(GIVEN INFORMATION Opens)
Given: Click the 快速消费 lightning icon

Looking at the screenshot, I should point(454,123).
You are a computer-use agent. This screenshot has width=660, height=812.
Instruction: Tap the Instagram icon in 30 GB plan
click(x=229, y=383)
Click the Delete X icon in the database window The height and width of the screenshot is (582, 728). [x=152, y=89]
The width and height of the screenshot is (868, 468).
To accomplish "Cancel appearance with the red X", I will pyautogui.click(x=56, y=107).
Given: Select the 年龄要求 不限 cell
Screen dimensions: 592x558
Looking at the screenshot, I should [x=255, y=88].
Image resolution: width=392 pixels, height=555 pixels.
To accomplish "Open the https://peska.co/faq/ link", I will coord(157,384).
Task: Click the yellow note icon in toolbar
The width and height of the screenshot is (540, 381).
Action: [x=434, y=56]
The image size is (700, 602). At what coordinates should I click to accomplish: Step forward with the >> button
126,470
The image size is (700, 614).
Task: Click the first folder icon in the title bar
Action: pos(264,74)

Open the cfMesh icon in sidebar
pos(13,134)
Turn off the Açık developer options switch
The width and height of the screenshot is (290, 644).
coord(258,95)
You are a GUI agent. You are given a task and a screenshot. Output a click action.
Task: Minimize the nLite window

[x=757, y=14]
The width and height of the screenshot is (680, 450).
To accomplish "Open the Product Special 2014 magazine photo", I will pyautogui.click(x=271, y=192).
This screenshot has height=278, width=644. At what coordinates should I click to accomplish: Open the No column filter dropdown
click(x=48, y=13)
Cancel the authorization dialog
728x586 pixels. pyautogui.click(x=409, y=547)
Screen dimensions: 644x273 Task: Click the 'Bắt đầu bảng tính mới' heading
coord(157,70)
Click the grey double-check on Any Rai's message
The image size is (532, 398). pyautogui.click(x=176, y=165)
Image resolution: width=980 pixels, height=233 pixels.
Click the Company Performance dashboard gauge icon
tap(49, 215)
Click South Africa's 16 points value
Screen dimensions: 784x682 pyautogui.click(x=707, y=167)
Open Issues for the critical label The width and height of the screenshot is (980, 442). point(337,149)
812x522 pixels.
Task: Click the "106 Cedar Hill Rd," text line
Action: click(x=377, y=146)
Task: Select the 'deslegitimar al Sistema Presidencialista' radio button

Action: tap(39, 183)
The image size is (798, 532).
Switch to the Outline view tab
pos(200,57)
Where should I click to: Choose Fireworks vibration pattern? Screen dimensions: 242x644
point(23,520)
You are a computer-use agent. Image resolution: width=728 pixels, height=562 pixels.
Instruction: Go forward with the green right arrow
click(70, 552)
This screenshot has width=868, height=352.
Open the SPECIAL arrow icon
(GIVEN INFORMATION Closes)
### AIM OF THE EXERCISE
Write out word for word every line from the one containing "Where should I" through the last line of the data, and no other line.

### EXERCISE ANSWER
Where should I click to: Choose Fireworks vibration pattern? Screen dimensions: 242x644
point(23,520)
You are a computer-use agent. Image resolution: width=728 pixels, height=562 pixels.
Instruction: Go forward with the green right arrow
click(70, 552)
This screenshot has width=868, height=352.
Open the SPECIAL arrow icon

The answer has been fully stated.